Pixel coordinate grounding data:

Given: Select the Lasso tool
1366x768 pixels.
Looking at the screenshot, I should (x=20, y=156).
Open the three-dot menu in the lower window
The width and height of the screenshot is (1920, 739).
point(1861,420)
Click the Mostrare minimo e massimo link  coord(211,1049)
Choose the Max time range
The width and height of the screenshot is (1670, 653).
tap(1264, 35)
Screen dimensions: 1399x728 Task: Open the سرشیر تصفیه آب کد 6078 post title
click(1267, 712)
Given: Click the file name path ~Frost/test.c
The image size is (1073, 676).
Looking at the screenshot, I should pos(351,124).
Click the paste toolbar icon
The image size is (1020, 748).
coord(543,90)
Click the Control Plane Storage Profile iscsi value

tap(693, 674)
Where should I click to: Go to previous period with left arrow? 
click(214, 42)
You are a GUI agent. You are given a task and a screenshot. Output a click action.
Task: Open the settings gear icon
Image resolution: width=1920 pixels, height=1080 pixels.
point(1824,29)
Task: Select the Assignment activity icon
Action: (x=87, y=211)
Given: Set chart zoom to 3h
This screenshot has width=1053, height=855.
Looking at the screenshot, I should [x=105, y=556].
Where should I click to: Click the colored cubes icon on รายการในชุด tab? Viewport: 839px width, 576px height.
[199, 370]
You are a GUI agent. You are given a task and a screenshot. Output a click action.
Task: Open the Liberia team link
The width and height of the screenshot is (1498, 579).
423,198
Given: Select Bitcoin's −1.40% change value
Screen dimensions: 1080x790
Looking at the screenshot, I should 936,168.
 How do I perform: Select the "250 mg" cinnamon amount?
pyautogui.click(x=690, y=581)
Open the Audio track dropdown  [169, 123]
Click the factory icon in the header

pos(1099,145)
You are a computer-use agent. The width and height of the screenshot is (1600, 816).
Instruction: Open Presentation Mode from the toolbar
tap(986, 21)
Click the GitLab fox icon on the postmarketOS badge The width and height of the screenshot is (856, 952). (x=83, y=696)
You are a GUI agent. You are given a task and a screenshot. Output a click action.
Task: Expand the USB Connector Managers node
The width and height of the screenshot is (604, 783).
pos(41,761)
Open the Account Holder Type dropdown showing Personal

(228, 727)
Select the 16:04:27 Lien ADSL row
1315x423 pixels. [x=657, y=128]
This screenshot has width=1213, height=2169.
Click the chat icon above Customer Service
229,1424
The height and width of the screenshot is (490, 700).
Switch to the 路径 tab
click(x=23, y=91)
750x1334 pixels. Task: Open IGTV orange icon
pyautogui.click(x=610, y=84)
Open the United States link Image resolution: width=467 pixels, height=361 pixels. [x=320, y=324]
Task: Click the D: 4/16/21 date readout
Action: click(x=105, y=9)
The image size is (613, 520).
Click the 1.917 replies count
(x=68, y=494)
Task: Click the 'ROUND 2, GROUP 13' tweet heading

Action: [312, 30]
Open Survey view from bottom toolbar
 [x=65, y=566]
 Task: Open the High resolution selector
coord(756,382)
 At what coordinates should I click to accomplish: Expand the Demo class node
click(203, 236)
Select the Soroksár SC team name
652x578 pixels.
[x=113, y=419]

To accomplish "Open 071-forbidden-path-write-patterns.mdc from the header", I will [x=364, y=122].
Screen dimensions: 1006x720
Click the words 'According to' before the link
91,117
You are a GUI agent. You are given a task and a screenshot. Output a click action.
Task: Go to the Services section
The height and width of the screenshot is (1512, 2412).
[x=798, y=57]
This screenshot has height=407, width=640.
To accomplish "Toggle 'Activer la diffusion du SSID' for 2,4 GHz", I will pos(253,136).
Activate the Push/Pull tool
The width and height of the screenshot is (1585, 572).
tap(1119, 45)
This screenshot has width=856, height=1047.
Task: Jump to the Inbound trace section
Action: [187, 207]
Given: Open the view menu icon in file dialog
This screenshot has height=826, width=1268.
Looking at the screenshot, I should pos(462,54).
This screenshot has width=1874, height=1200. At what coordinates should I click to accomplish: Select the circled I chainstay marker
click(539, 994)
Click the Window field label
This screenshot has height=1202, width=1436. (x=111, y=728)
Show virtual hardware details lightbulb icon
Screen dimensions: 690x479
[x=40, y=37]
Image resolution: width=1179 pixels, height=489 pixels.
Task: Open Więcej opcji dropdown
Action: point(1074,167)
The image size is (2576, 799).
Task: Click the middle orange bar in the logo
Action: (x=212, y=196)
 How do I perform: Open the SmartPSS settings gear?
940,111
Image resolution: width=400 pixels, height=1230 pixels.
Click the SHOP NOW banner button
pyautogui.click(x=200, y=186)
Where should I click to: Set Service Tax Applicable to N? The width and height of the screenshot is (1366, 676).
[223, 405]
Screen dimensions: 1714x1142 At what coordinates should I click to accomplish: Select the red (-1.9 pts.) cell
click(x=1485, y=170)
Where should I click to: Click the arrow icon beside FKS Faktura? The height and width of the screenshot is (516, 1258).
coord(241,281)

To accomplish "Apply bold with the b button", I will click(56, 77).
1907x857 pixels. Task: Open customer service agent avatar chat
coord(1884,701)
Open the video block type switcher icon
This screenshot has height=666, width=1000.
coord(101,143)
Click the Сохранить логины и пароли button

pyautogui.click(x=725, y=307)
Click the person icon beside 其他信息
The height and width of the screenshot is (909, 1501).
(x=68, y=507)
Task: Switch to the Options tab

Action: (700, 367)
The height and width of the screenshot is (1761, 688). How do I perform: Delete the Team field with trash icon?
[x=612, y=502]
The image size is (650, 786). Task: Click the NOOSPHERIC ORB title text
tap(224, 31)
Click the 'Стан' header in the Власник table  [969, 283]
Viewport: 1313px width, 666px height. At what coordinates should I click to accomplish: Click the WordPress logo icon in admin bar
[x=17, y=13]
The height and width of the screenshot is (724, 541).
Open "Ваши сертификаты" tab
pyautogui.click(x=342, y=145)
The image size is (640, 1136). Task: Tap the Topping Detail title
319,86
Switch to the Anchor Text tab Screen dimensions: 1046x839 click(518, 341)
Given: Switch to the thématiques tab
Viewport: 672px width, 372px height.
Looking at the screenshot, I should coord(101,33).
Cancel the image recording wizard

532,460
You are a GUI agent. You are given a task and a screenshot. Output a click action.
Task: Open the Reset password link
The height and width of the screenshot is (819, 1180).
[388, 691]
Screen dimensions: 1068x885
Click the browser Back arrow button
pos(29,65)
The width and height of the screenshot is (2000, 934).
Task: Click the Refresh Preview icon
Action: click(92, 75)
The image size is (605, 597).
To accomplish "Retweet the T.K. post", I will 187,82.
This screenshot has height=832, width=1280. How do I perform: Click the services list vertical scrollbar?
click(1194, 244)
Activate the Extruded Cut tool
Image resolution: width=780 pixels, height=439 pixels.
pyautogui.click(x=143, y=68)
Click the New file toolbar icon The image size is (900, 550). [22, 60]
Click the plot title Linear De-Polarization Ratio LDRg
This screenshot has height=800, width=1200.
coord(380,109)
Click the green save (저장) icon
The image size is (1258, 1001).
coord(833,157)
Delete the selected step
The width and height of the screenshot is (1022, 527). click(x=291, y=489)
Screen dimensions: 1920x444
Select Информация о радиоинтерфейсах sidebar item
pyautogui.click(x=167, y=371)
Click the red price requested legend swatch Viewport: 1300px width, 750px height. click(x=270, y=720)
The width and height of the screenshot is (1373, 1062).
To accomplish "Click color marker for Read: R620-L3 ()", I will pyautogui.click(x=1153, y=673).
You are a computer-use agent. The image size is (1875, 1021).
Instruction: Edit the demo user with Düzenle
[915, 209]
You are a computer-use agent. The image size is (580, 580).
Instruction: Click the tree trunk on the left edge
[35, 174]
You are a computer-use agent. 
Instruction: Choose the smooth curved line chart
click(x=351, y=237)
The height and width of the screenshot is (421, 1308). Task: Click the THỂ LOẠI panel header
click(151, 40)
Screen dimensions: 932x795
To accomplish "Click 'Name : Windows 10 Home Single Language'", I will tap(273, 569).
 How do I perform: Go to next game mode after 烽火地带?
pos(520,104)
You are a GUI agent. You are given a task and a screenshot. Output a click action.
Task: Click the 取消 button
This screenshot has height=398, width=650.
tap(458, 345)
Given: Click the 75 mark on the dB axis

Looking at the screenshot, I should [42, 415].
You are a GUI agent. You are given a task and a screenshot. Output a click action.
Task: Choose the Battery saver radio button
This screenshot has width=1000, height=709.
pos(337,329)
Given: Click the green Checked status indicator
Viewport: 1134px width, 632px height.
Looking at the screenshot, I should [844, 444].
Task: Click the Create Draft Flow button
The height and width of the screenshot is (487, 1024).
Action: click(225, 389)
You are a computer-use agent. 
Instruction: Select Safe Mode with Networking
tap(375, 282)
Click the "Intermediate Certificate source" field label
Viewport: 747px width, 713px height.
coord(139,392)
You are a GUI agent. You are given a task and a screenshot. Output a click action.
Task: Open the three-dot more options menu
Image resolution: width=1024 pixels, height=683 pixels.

_Task statement:_
A single number is asked for: how many lines in the entries above hold the string "green".

_Response to the exercise:_
2